I was worried but the priest called to his house today and rang to tell me he had a long chat with him and found him to be in good form

OP posts:
StMarieforme · 09/10/2024 16:23

offyoujollywelltrot · 08/10/2024 02:16

Why bother? He's clearly checked out and can't be arsed. He's not going to be a benefit to his kids.
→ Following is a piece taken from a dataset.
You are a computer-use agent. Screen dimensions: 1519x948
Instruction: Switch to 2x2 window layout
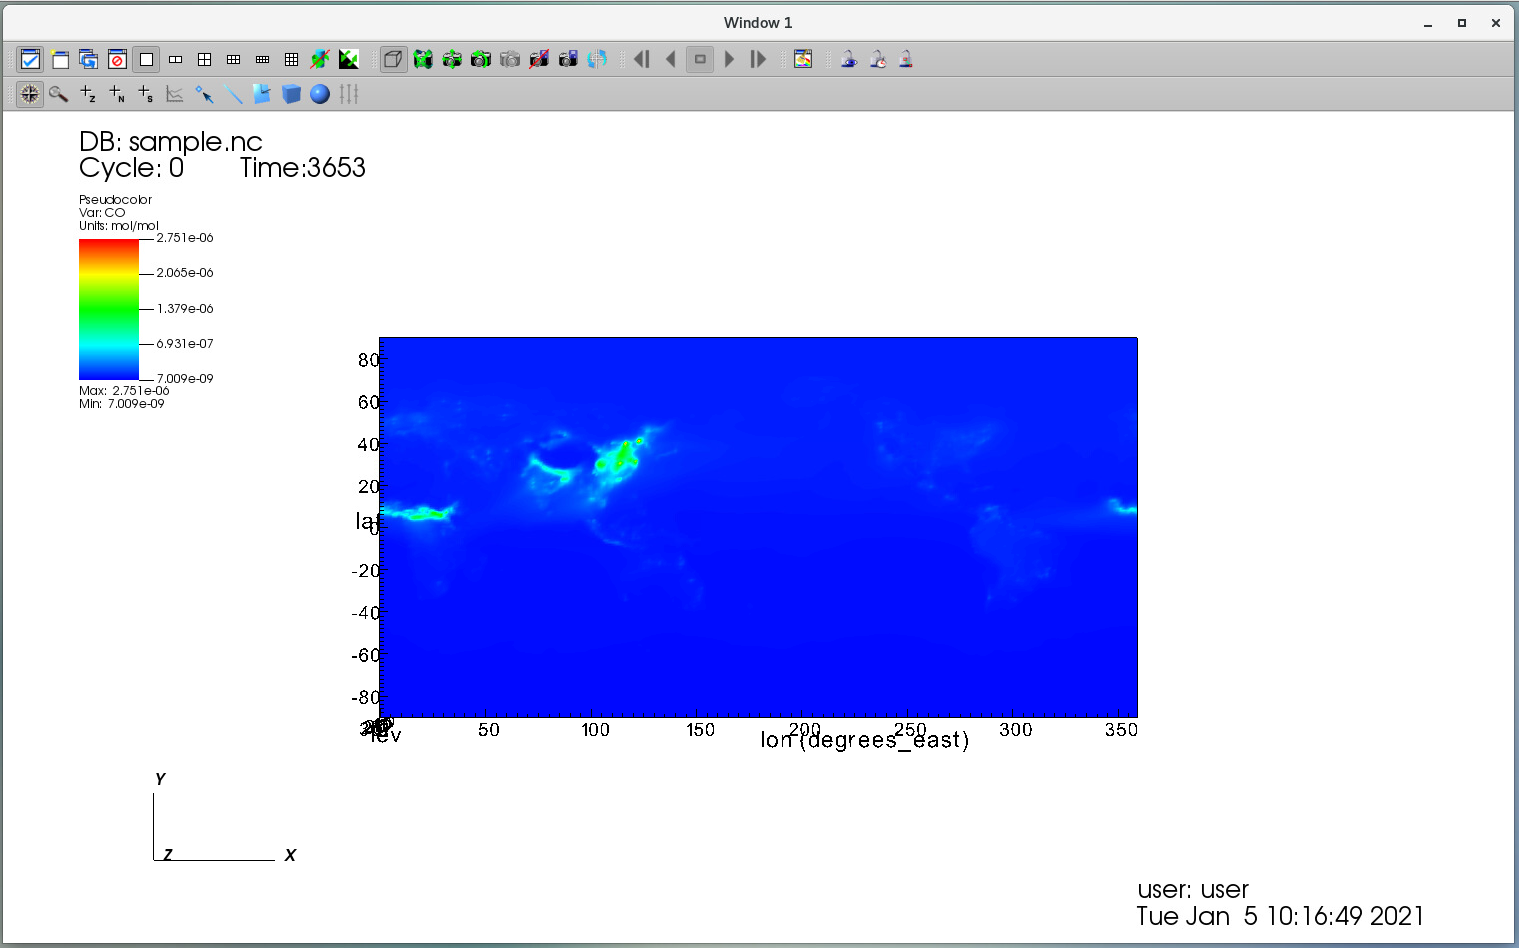coord(204,60)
Because he's the kids' dad? Because they need to see that Mum is a decent human being?

Good grief.

spanieleyes22 · 09/10/2024 18:57

So he just phoned my son a bit earlier and I could hear ds talking on the phone so I went upstairs and asked for his phone and I asked ex why was he ignoring me and the kids calls and texts and he actually laughed . He laughed. I took the phone into my room so ds wouldn't hear and I asked him again and he just went silent. He was there I could hear him breathing but he wouldn't speak. I was polite i just said how come you've been ignoring my calls and texts. No answer. So I said his name a few times and asked him again and waited and eventually I hung up. I rang him back then straight away but he didn't pick up. Ds said he can meet him on Sunday when he's over visiting my parents. I really don't want him to but guess I can't really stop him. Ds saw I was upset. I think he was just embarrassed . Being a teenager ! I just said I was upset with the way his dad was behaving and he said yes he could see that. He said he was totally normal on the phone. Ds makes no demands on him . Never asks him why he treats him so bad. I think he just craves his dad's attention . It's so sad I hate it

OP posts:
CrumpledBankNote · 11/10/2024 16:32

He sounds like a total bastard, I'm so sorry that you have to deal with this.

spanieleyes22 · 14/10/2024 15:01

So ds arrived at ex house today around 1pm only for ex to tell him he's very tired today. Ds is in the kitchen by himself. Ex upstairs having nap. I dunno how a man can be so cruel to his own kid. He hasn't seen him for 15 months.

OP posts:
LifeIsNeverKind · 14/10/2024 17:43

That's heartbreaking for the poor kid. And for you, having to sit back and watch it happening. As for your ex, what an absolute cunt he is.